One of Tom Petty’s most difficult songs to perform, “Stop Draggin’ My Heart Around,” originally featuring Stevie Nicks, was intricately sung by Sam Drella and guitarist Ryan Bernemann who played bass and acoustic guitar astonishingly throughout most of the tribute.

The performing artists also had some special stories and Tom Petty memories to share with the audience.

RELATED: Tom Petty, Heartbreakers’ leader, dies at 86

“[When I was] about 11 [years-old], and I remember very well, David Zollo, keyboardist of David Zollo and the Body Electric, said, “My father was pulling up on Dubuque Street next to Prairie Lights, and [he went] into a record store called ‘Discount Records,’ which is gone now…He got a copy of Tom Petty’s third record, *Damn the Torpedoes for me*, and ever since, I have been a huge fan, and he has had a big influence on me as a songwriter and just a fan of popular, American rock n’ roll music.”

Whereas, local musician Jason T. Lewis of Sad Iron Music mentioned that Tom Petty taught him how to sing. Lewis recalled recording his first album screaming into the microphone like other rock n’ roll artists until someone put on Tom Petty’s *Wildflowers* record and told him to listen to how Tom Petty sang.

At the end, just when we thought the tribute overlooked “Free Fallin’,” the audience remained standing in anticipation for an encore. In a spur of the moment sentiment, the band picked back up its guitars and drum sticks, and it played “Free Fallin’” — the perfect finale song to end the tribute of an inspiring and talented artist and songwriter.

The audience was absolutely mesmerized, as they would be if Tom Petty was performing on the stage — people passionately singing along to every lyric and swaying with every melody. The rhapsody of the audience was unbelievable in that it portrayed the utmost respect for Tom Petty and his music and lyrics.

There is no doubt that Tom Petty’s impact will continue to live on and impact future generations.

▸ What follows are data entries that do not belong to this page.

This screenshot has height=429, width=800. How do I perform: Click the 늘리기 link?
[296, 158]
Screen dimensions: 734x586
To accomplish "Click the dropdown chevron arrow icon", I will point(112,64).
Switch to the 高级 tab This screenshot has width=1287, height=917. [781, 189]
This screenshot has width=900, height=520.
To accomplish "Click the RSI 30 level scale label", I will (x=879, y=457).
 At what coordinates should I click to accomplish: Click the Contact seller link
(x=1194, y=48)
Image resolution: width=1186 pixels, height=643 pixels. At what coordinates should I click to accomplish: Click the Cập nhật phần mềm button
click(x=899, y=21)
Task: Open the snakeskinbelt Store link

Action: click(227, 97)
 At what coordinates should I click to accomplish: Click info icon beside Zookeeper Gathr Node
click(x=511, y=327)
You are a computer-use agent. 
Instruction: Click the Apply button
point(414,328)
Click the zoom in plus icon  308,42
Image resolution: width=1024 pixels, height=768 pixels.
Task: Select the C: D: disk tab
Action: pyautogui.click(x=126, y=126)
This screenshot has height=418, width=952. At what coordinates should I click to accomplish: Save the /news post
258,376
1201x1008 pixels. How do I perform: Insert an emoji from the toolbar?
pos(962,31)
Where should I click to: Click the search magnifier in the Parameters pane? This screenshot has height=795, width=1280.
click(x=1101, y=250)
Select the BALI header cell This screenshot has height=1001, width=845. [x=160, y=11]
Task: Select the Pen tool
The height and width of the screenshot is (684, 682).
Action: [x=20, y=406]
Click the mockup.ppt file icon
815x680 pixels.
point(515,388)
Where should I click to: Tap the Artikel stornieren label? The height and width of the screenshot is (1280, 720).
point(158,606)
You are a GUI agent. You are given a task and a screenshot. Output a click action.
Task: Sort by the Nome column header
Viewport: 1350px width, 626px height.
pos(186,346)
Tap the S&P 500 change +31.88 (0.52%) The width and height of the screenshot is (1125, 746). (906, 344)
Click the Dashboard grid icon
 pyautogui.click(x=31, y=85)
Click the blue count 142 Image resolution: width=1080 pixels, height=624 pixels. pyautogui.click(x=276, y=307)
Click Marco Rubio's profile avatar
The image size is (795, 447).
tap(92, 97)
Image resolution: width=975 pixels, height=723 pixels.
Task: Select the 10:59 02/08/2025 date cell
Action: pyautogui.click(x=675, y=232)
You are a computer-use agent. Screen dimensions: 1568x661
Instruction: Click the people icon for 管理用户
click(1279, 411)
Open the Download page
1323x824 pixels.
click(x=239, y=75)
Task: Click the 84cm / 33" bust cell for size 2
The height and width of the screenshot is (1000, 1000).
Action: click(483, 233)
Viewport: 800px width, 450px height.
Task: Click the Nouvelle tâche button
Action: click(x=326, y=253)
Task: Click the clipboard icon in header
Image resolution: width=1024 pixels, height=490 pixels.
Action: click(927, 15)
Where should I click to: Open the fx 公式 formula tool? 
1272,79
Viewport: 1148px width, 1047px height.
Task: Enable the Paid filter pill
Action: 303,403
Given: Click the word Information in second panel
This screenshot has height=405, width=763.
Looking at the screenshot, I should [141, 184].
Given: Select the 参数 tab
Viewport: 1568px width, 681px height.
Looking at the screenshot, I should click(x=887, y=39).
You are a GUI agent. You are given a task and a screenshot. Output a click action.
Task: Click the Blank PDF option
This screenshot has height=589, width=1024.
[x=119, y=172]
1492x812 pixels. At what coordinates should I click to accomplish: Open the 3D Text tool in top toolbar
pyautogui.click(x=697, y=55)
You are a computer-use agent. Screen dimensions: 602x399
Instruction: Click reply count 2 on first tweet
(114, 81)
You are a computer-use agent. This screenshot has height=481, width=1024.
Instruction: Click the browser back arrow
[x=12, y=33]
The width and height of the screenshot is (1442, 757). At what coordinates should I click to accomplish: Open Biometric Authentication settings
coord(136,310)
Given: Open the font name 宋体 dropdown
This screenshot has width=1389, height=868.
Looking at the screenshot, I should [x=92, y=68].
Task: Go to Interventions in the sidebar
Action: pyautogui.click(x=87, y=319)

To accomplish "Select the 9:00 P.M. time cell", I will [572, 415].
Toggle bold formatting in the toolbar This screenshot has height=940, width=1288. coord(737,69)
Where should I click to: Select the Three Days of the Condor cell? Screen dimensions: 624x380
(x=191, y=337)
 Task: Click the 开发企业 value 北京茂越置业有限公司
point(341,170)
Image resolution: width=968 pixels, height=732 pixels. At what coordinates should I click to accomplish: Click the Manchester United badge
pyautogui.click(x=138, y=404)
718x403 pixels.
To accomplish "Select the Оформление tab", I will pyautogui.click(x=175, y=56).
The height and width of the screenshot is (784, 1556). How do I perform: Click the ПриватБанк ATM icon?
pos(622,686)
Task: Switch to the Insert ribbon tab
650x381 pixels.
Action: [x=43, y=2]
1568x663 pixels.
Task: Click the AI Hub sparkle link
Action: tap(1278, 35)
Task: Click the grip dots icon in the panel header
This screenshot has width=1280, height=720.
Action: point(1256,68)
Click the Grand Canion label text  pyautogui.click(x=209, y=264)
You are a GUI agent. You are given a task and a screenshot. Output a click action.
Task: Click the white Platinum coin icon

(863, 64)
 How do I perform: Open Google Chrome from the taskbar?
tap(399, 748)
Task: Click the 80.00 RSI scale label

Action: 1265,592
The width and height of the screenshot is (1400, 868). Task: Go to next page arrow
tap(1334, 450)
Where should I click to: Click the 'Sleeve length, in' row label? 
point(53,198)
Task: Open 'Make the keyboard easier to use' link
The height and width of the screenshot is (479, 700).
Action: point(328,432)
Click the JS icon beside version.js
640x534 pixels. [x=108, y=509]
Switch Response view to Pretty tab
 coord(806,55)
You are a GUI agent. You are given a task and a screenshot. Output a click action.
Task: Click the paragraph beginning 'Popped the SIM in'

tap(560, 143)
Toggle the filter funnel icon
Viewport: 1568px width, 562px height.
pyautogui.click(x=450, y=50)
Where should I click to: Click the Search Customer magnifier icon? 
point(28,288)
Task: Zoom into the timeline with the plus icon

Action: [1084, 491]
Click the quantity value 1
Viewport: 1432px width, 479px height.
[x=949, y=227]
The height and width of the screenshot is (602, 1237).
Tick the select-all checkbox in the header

“His work has a real timeless quality…I think his band and he as a songwriter were testaments to the fact that good songs and good bands will endure, and they never will go out of style,” said Zollo. “Rock n roll is a great thing, and Tom Petty did it well…great songs and a great band will stand the test of time.”

At the end of the tribute, Ryan Bernemann said it best: “Rest in peace, Tom Petty.”